[Entries on where items appear]
------

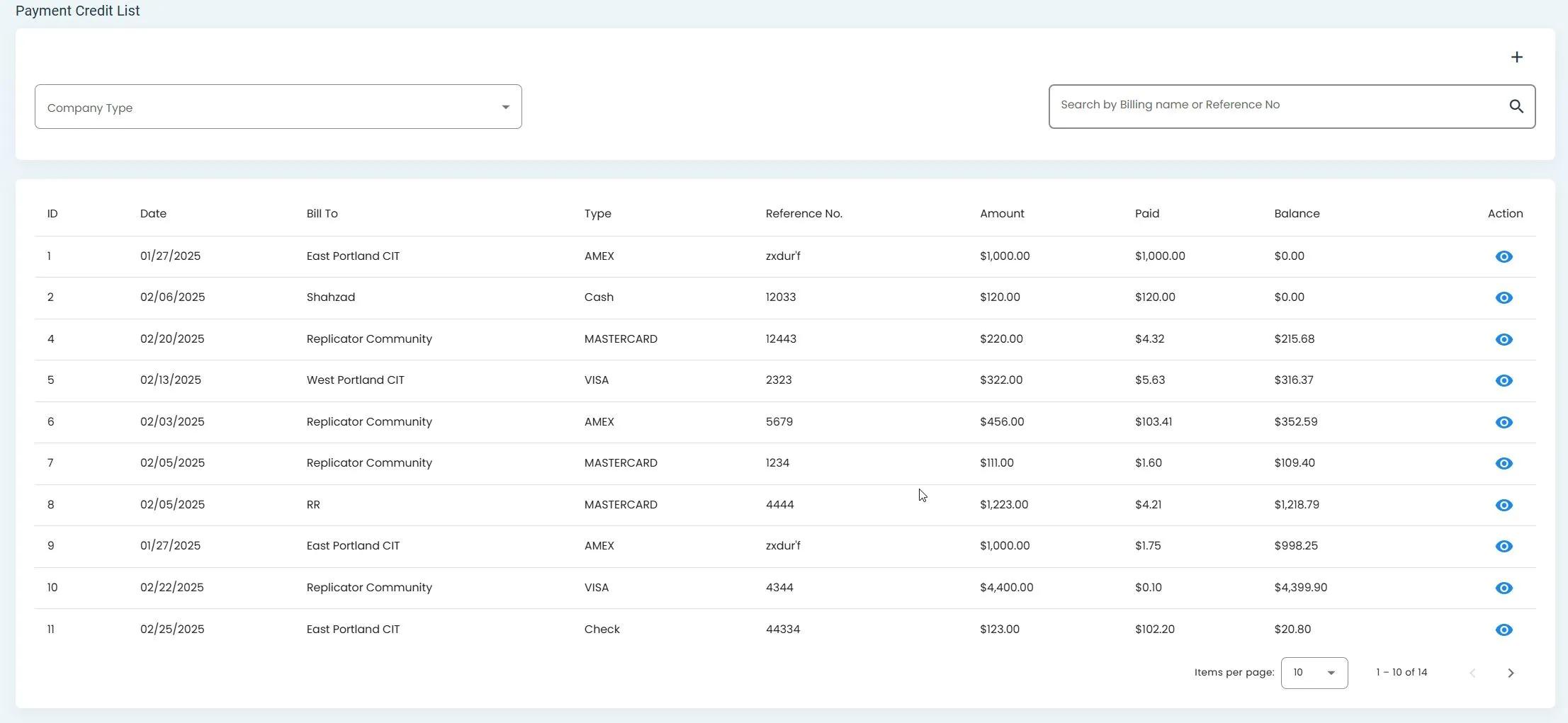Click eye icon for reference 12443 row

tap(1504, 339)
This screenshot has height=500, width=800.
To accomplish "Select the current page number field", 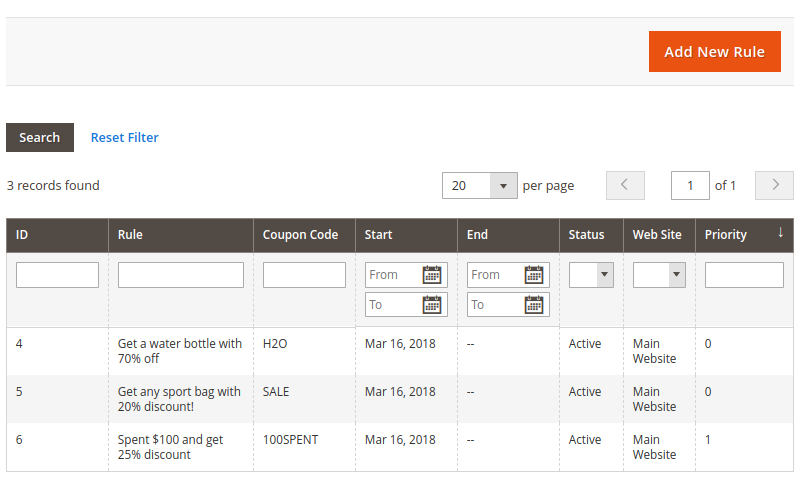I will coord(690,185).
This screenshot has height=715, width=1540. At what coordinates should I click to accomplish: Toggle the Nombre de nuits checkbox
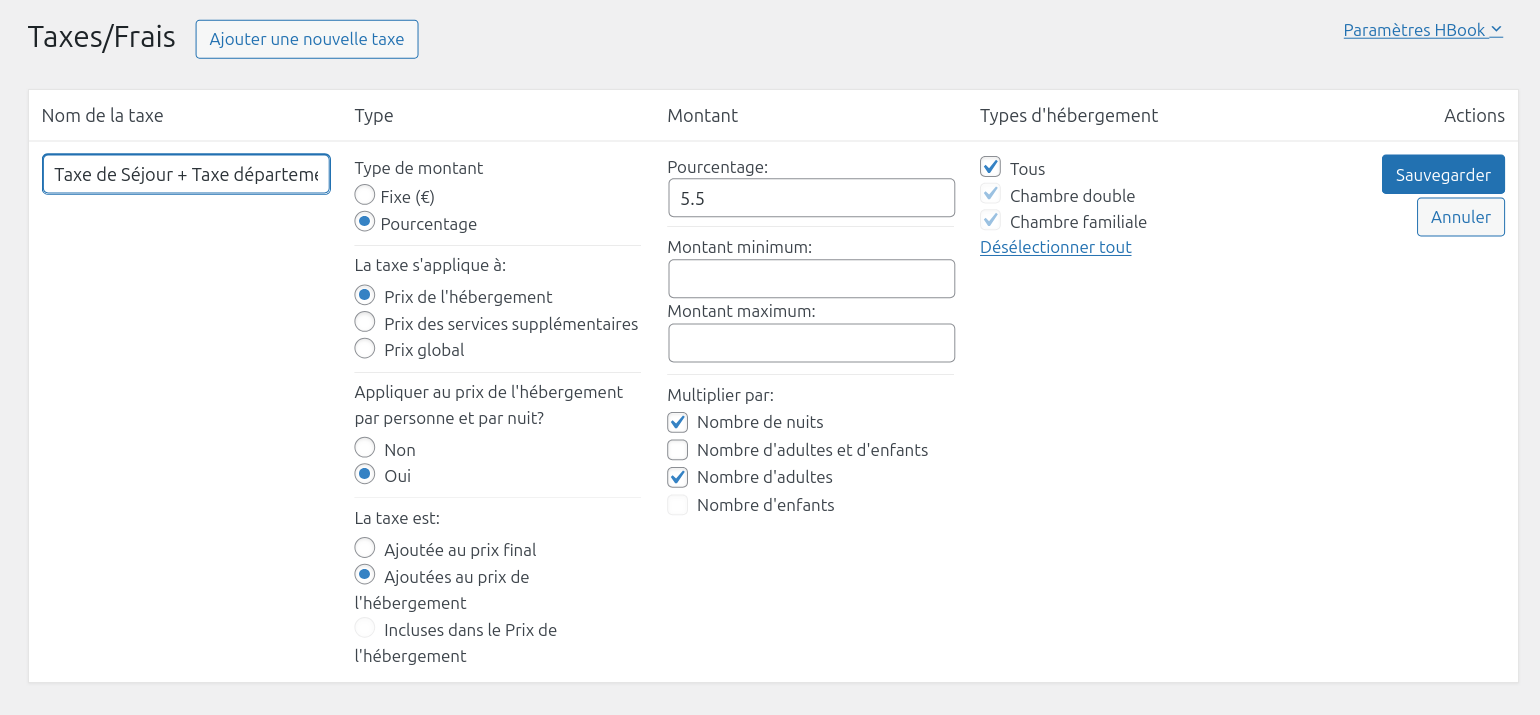(678, 422)
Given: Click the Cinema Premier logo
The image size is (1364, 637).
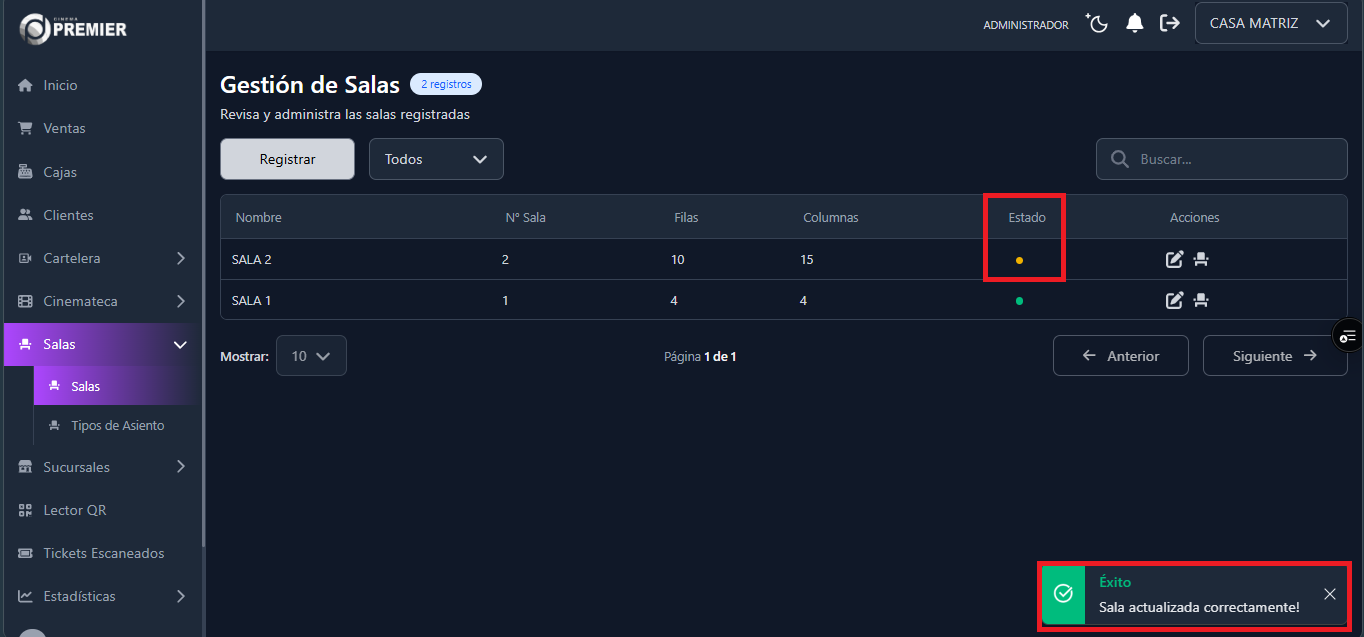Looking at the screenshot, I should click(75, 29).
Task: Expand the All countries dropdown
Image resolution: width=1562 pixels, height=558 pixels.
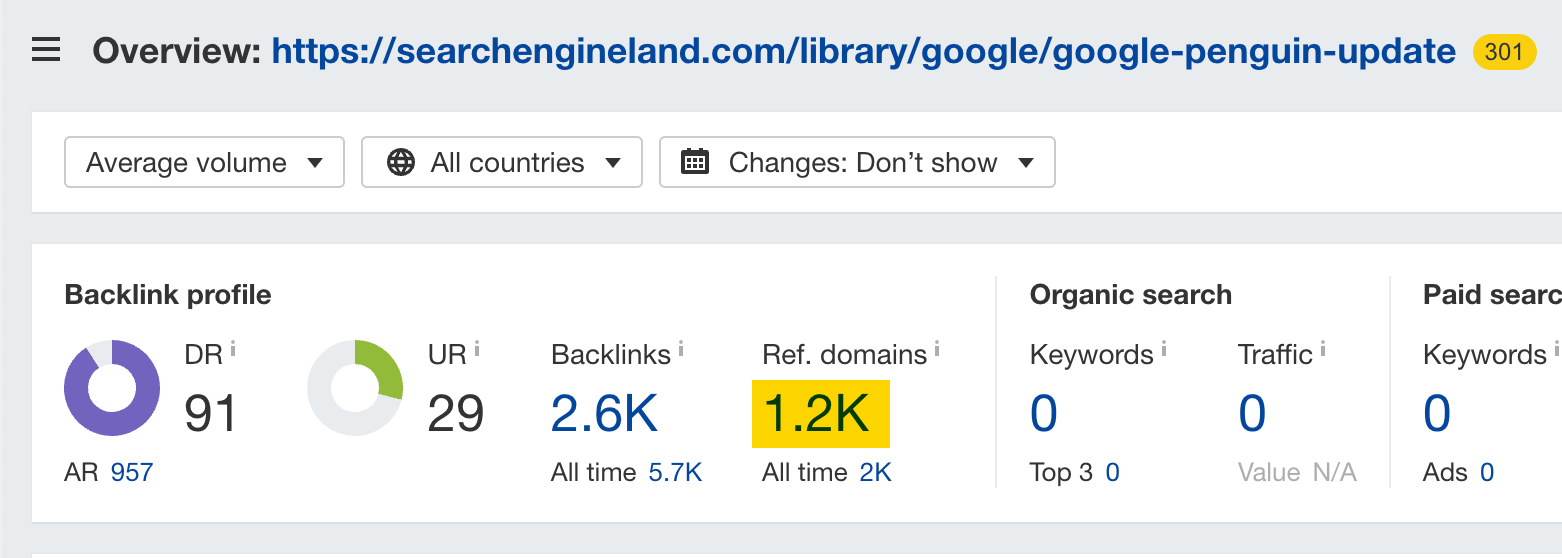Action: [501, 162]
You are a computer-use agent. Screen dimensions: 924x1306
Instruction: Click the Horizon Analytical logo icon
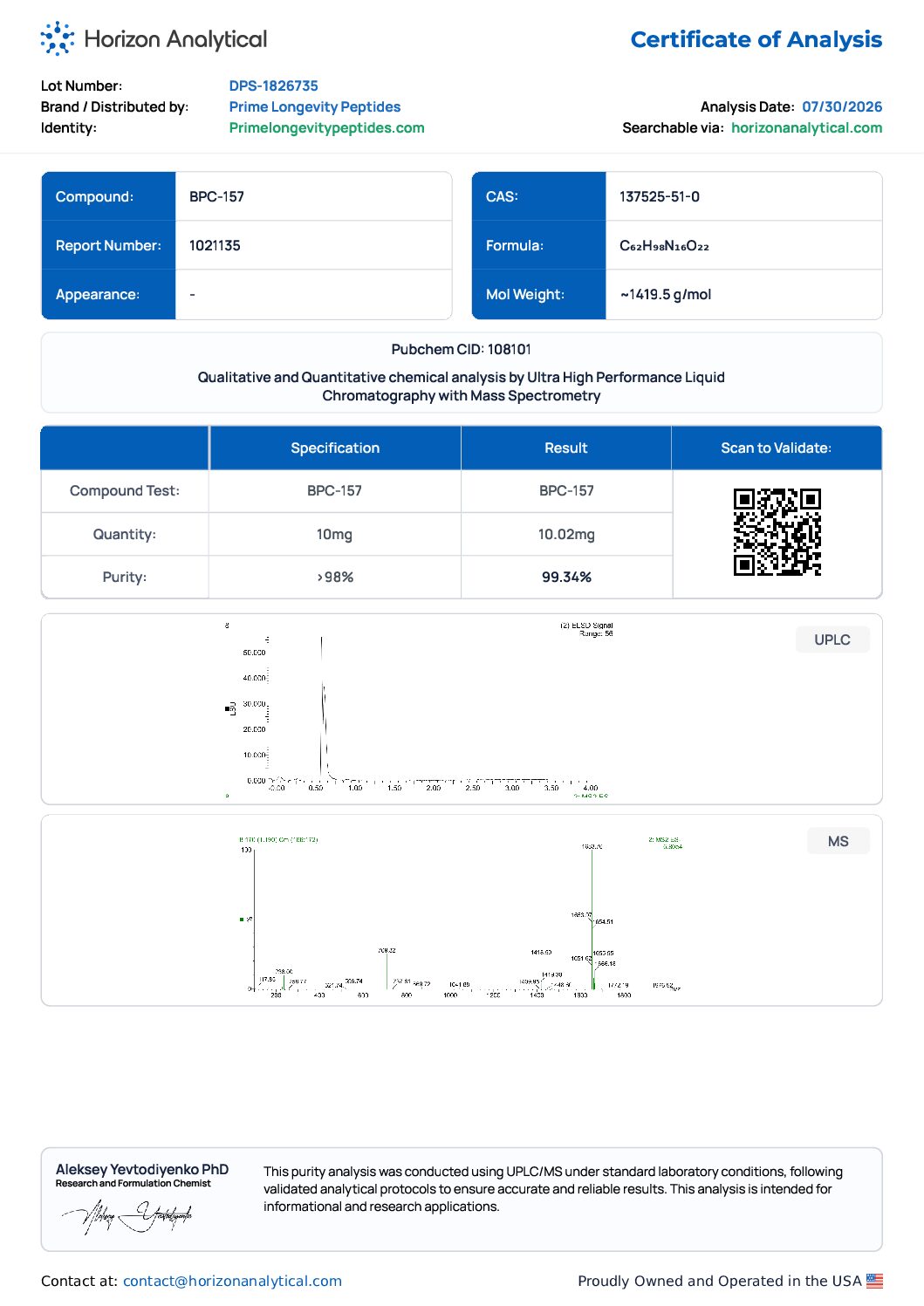click(x=58, y=38)
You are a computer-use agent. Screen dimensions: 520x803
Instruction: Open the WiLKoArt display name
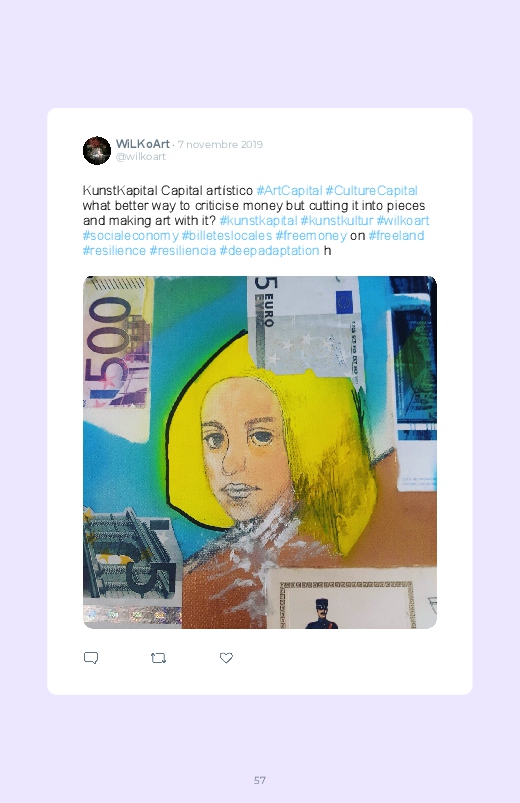click(142, 144)
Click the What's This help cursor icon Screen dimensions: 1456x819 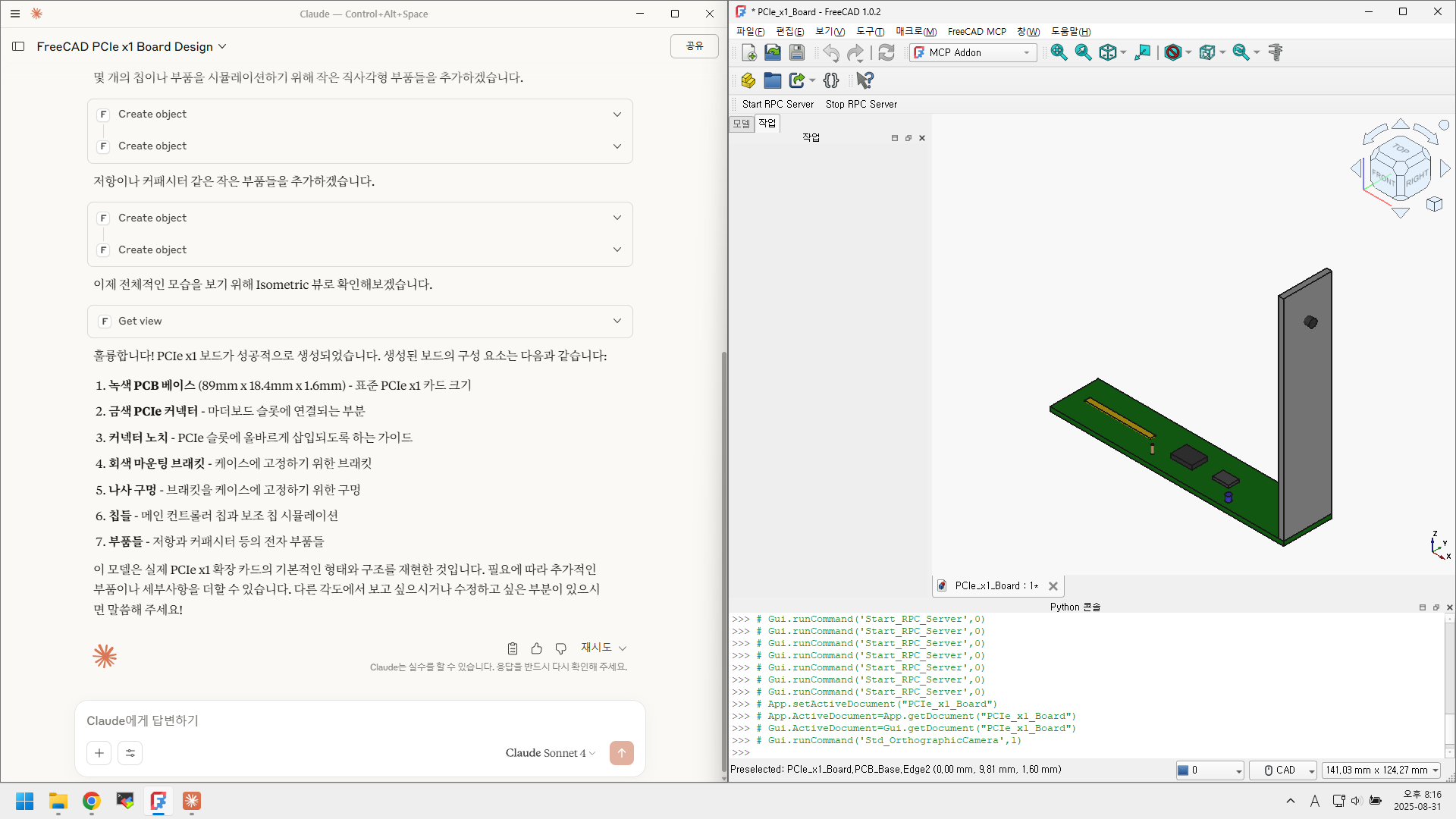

------

§ Task instructions
Repeat word for word the entries from the line that contains "Task: Expand the All countries dropdown" through the end of the entries, and leave out the pictures.

§ Task result
Task: Expand the All countries dropdown
Image resolution: width=1562 pixels, height=558 pixels.
Action: [501, 162]
You are a computer-use agent. Screen dimensions: 924x1306
Instruction: Click the Horizon Analytical logo icon
click(x=58, y=38)
You are a computer-use agent. Screen dimensions: 520x803
Instruction: Open the WiLKoArt display name
click(142, 144)
Click the What's This help cursor icon Screen dimensions: 1456x819 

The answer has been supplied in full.